Her homeland and U.S. territory, Puerto Rico, is represented through the tropical beaches, palm trees, and blue skies embedded within her design as a reminder that we are never too far away from the comforts of home.
Veteran: James Van Thach, U.S. Army
Artist: Kayla Vallar
The first Vietnamese-American advisor to the New Iraqi Army, U.S. Army Captain James Van Thach forewent a career in law after graduating from Touro Law School. Instead, Van Thach volunteered for a two-year tour in Iraq where multiple attacks and injuries caused him to medically retire.
Van Thach still serves but now in the form of touring the world with his canine companion. He speaks from experience to motivate other Veterans to seek help with depression, PTSD, or other issues in order to reduce the suicide rate among Veterans.
This Bronze Star and Purple Heart recipient’s design represents his New York City roots in law, his ideals of truth and fairness, and his continued outreach to his fellow Veterans.
The 2013 HERO[series] project partnered five wounded Veterans with a total of eight graphic designers, enabling pairs of artists to work with a Veteran. The Veterans were flown into Grand Rapids from across the country and were all welcomed by the Patriot Guard for a week of creative collaboration.
The week was filled with a visit to the Grand Rapids Home for Veterans, a meeting with Start Garden, an organization built around cultivating and growing entrepreneurs and startup ideas, a tour of Fabri-Tech, our screen-printing partner that would be helping [HAS HEART] produce their designs into t-shirts, and being the featured guests at the Grand Rapids Memorial Day parade and ceremony.
The Veterans then worked with the design team from Bates footwear, the leading footwear supplier to the U.S. military who produced the combat boots and dress shoes that many of the Veterans wore during service, to design their own custom boots.

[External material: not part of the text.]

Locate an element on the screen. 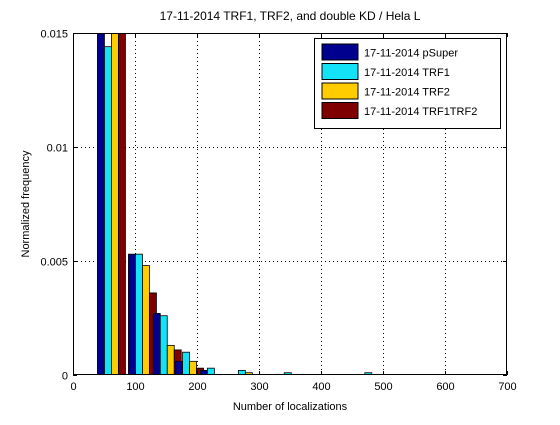 The width and height of the screenshot is (560, 425). legend-label: 17-11-2014 TRF2 is located at coordinates (407, 93).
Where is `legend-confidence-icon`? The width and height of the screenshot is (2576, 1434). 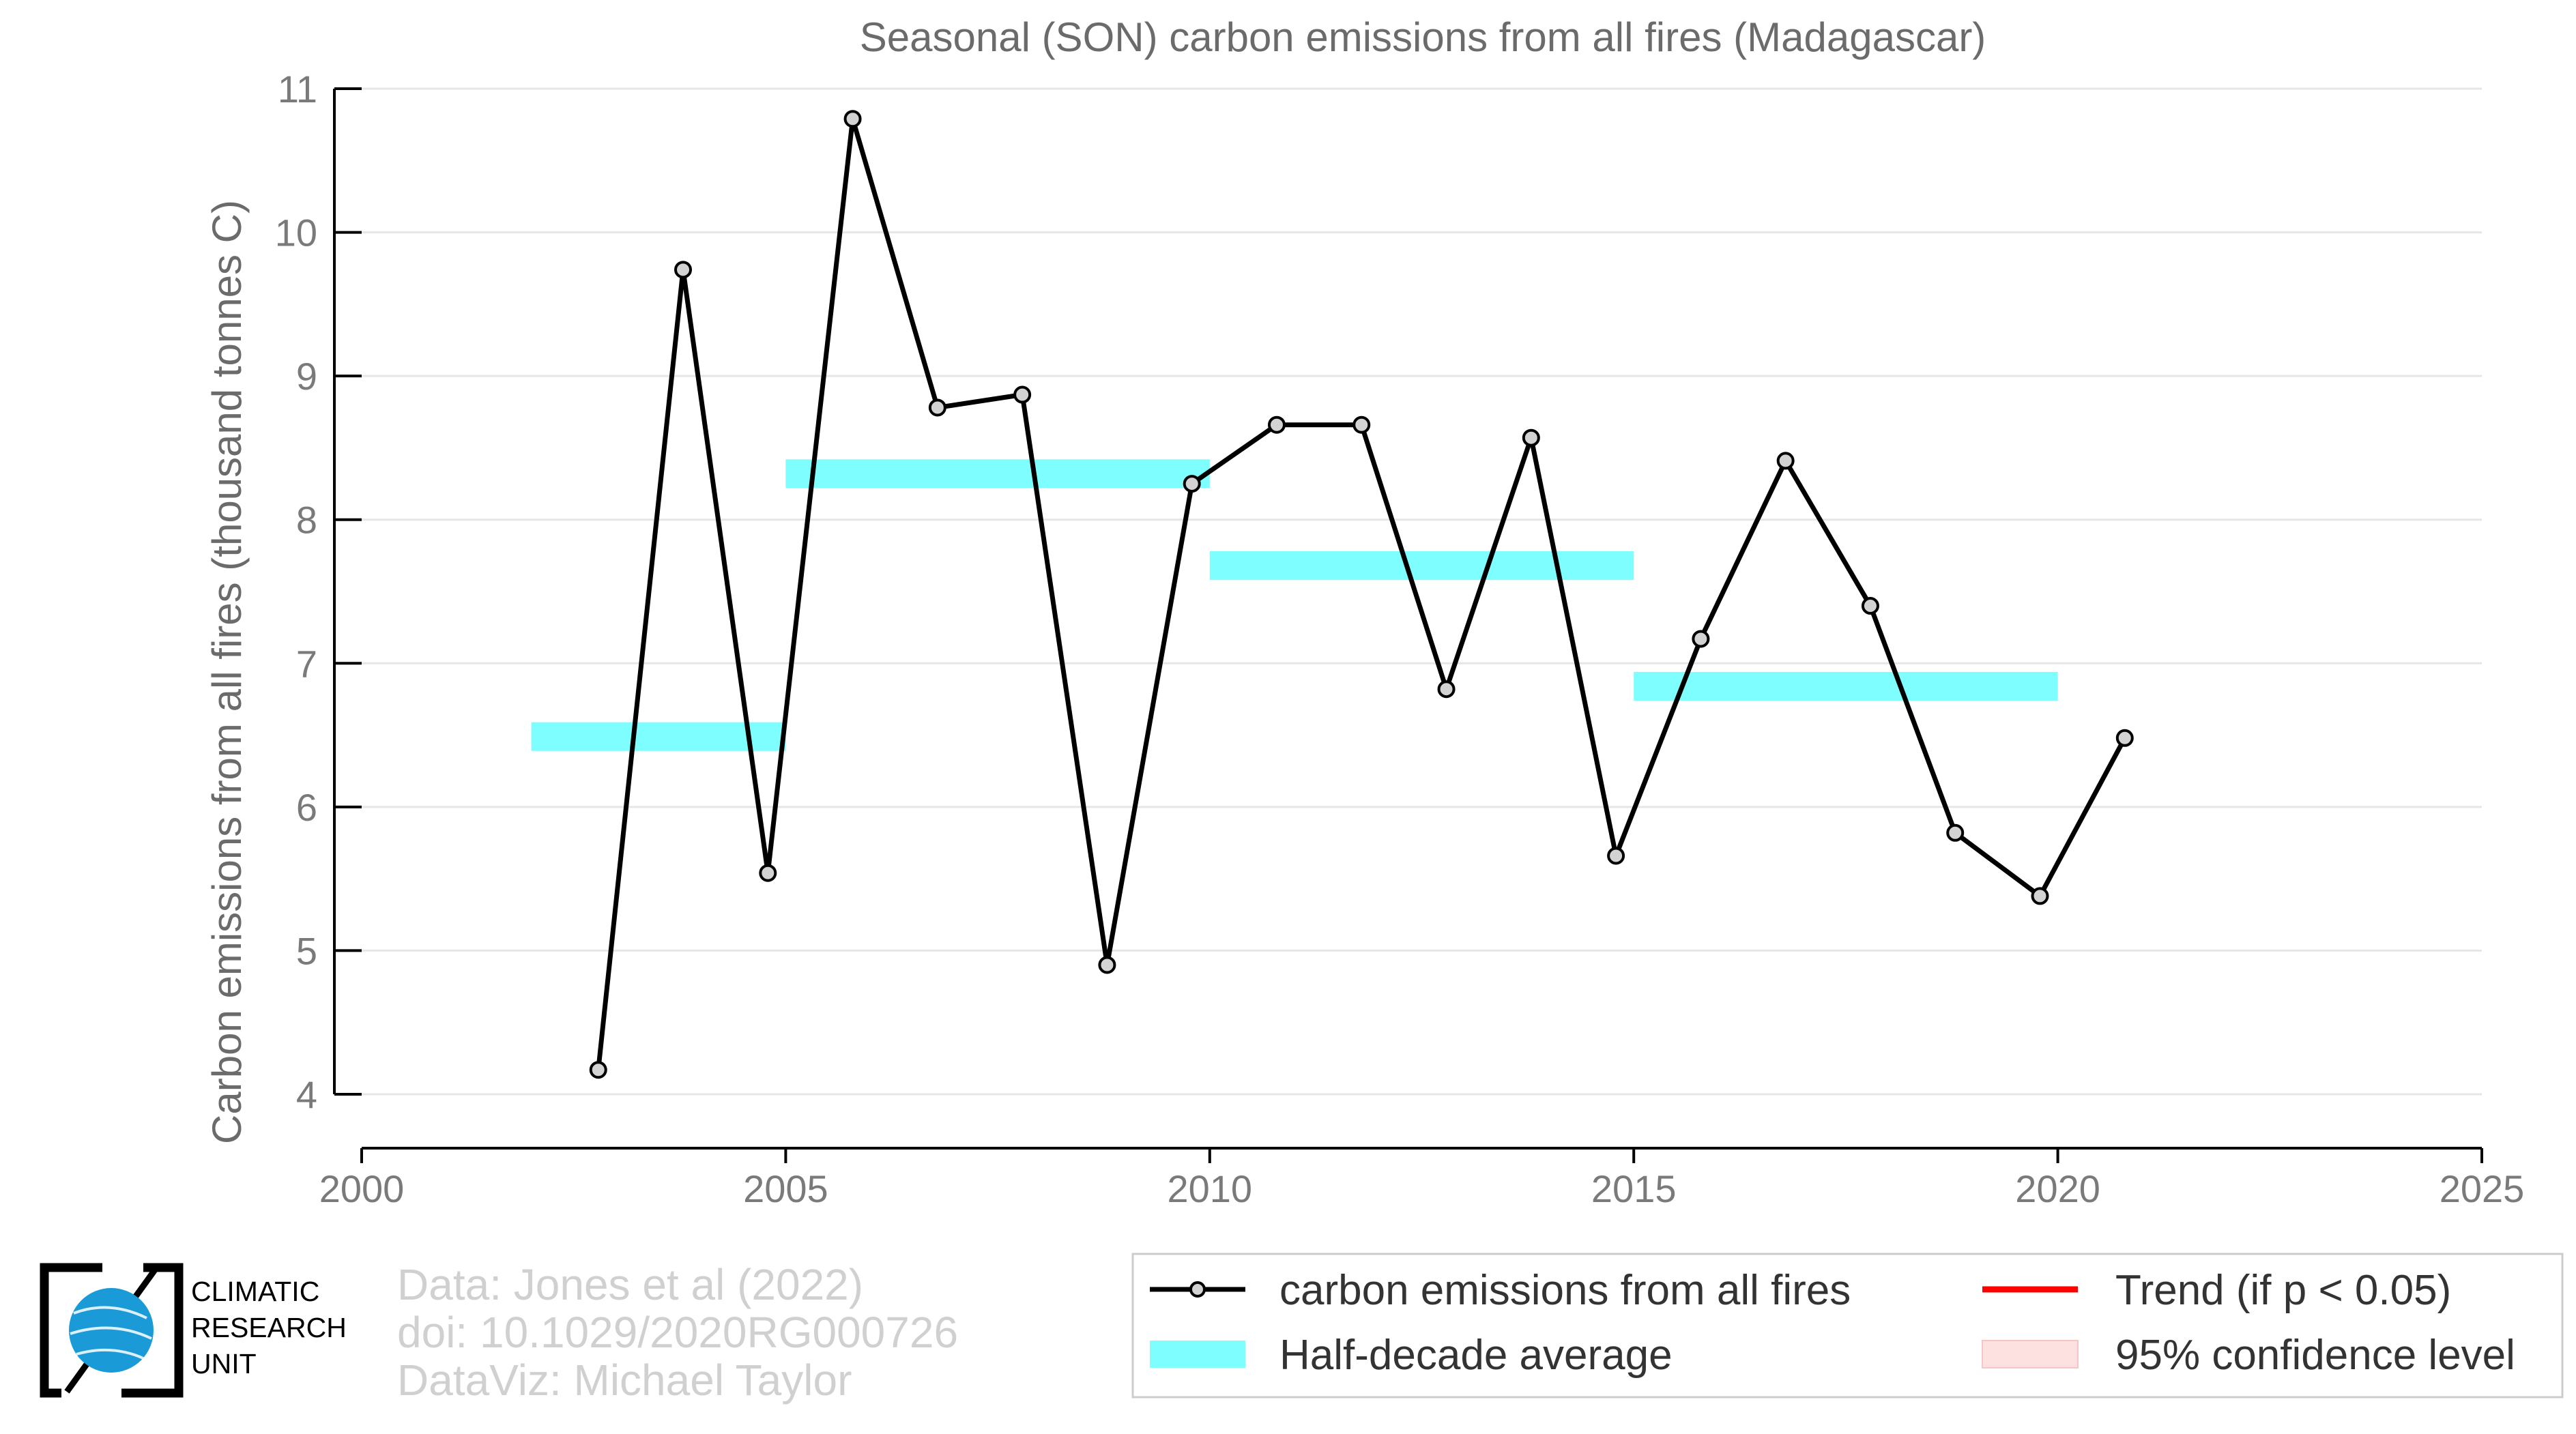
legend-confidence-icon is located at coordinates (2030, 1354).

The next day, they were partnered with their designers and worked to create their own t-shirt design that represented their story and told their message.
ArtPrize is the world’s largest open art competition in the world. It features over 1,000 artists in hundreds of galleries, businesses, and restaurants within downtown Grand Rapids, transforming the city into an endless art gallery that brings-in over 400,000 visitors within its three-week duration. ArtPrize was one of the inspirations behind the creation of [HAS HEART], and given its large audience, it was a natural fit to launch our five Veterans’ designs during it as part of a special exhibit pop-up shop.
But before we launched the ArtPrize exhibit, [HAS HEART] brought the Veterans back to Grand Rapids to personally unveil their t-shirt and boots designs, followed by a special opening event with Habitat for Humanity of Kent County and their Veterans Build volunteers who helped us construct this year’s exhibit space.
Unveiling Photos by: Adam Bird
The 2013 exhibit featured each Veteran’s t-shirt design, their custom Bates combat boots, some personal items from their service, pictures of the design process, a video that shares their story, the t-shirts and boots from the 2012 HERO[series] project, and a blank wall for visitors to sign a personal message of thanks and encouragement.